Eropa Butuh Rp182,5 Ribu Miliar demi Mengamankan Pasokan 250 Kargo Gas Alam Cair

OSLO – Eropa membutuhkan tambahan pasokan gas tahun ini yang tersebut diprediksi mencapai 250 kargo gas alam cair (LNG) . Biaya yang digunakan harus dikeluarkan Eropa untuk mengisi kembali cadangan gas miliknya mendekati musim dingin, diperkirakan mencapai USD11 miliar yang tersebut setara Rp182,5 triliun (dengan kurs Rp16.597 per USD).
Ditambah menurut analis juga data terbaru, tanah Ukraina setidaknya membutuhkan 30 kargo LNG, untuk memenuhi keinginan energinya di area sedang perang.
Permintaan sepanjang musim dingin 2024-2025 terpantau lebih banyak tinggi dari tahun sebelumnya akibat cuaca yang dimaksud tambahan dingin lalu kurang berangin. Kondisi yang dimaksud menciptakan evakuasi cadangan Uni Eropa (UE) menjadi lebih tinggi besar dari sebelumnya, sehingga stok gas ketika ini hanya sekali tersisa dalam bawah 34% atau tempat terendah sejak 2022.
Berdasarkan target Komisi Eropa pada waktu ini, yang ditetapkan untuk membantu menjaga dari kekurangan pasokan setelahnya invasi Rusia ke tanah Ukraina pada tahun 2022, ditetapkan penyimpanan gas pada seluruh UE harus mencapai 90% pada 1 November, mendatang.

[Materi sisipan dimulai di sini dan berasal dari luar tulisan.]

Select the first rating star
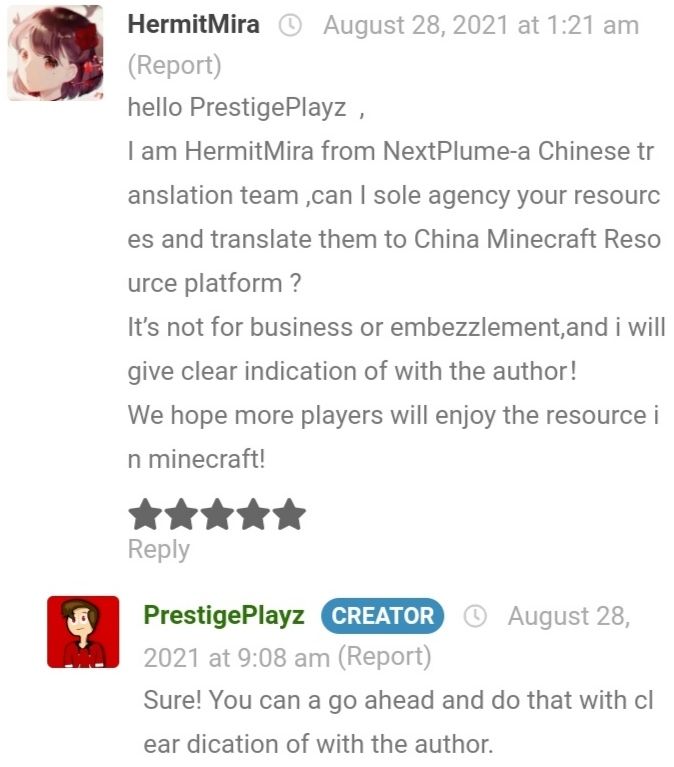 [x=145, y=514]
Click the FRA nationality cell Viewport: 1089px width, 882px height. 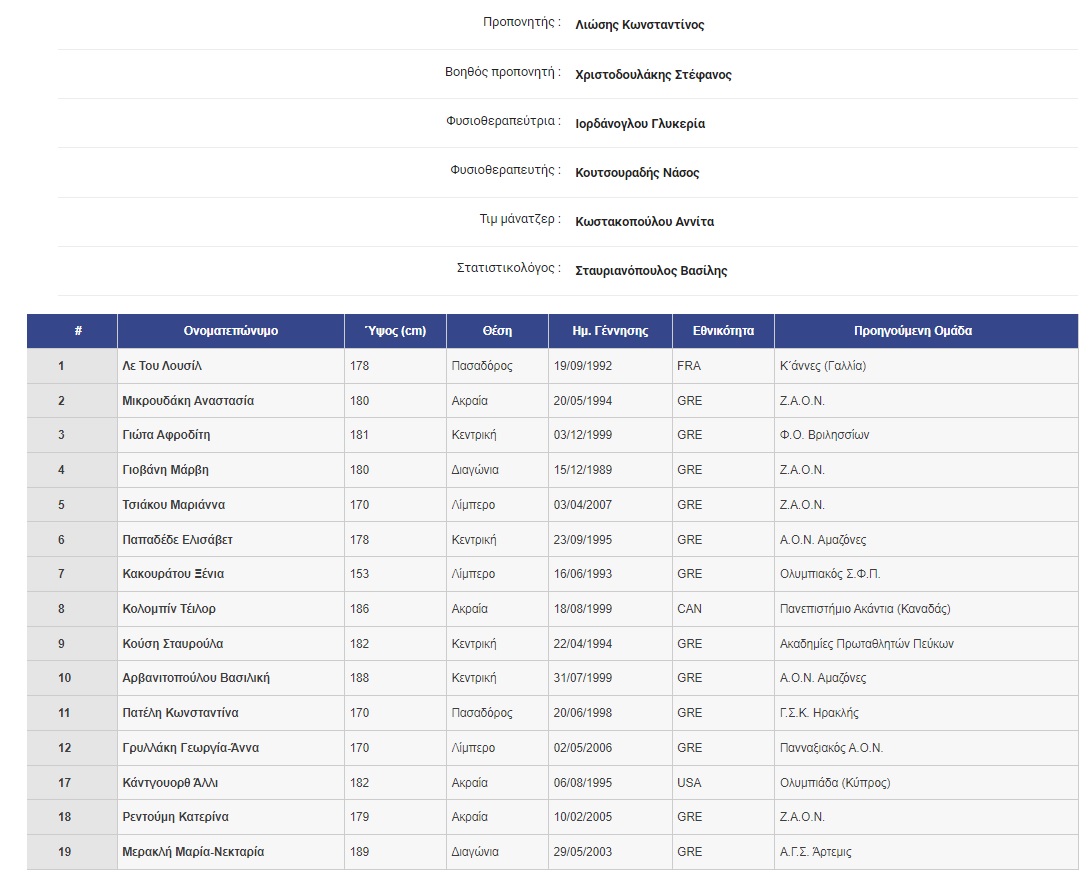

Dengan lebih besar sejumlah gas untuk dibeli lalu lebih besar sedikit pasokan yang dimaksud datang melalui pipa, Eropa perlu mengandalkan LNG yang diperdagangkan secara global juga membayar premi untuk menarik kargo dengan bersaing dengan pembeli pada Asia.
“Eropa harus membeli dengan cukup agresif musim semi serta musim panas ini untuk mengisi ulang inventaris,” kata Jason Feer, kepala intelijen bidang usaha global di dalam pialang energi juga pengiriman Poten and Partners, di sebuah webinar.
Mencapai target 90%, maka UE setidaknya membutuhkan 57,7 miliar meter kubik injeksi bersih, 25,8 bcm lebih lanjut banyak dari tahun ke tahun, atau hingga 250 kargo LNG tambahan, menurut perusahaan analitik Kpler.
Berdasarkan harga jual gas Eropa acuan ketika ini yakni sekitar 41 euro per megawatt-jam, maka biaya tambahan yang digunakan harus ditanggung Eropa mencapai sebesar 10,3 miliar euro (USD11,1 miliar) untuk mengisi penyimpanan has tahun ini, menurut perhitungan Reuters.
Target Meleset
Ada beberapa pelaku bursa yang berpikir Eropa akan datang mampu memenuhi targetnya, sedangkan mayoritas meragukannya.
“Apa yang dimaksud kemungkinan besar terjadi adalah bahwa target 1 November akan ditunda sehingga akan memberikan lebih besar banyak ruang gerak atau lebih besar berbagai ruang untuk bermanuver bagi importir Eropa untuk memenuhi target tahun ini,” kata analis senior LNG, Steven Swindells dalam Poten and Partners.
Memang, Komisi Eropa sedang mempertimbangkan untuk melonggarkan persyaratan penyimpanan, dengan proposal terbaru menyarankan mencapai 90% dapat antara 1 Oktober kemudian 1 Desember. Selain itu akan datang dimaklumi tingkatan yang mana lebih tinggi rendah pada beberapa tindakan hukum untuk menurunkan tekanan pasar.
Persaingan Makin Sengit
Ukraina menambah ketatnya persaingan untuk mendapatkan pasokan, ketika gudang gas tanah Ukraina hampir sepenuhnya kosong pasca serangan pasukan Rusia sudah memangkas produksi gas domestik.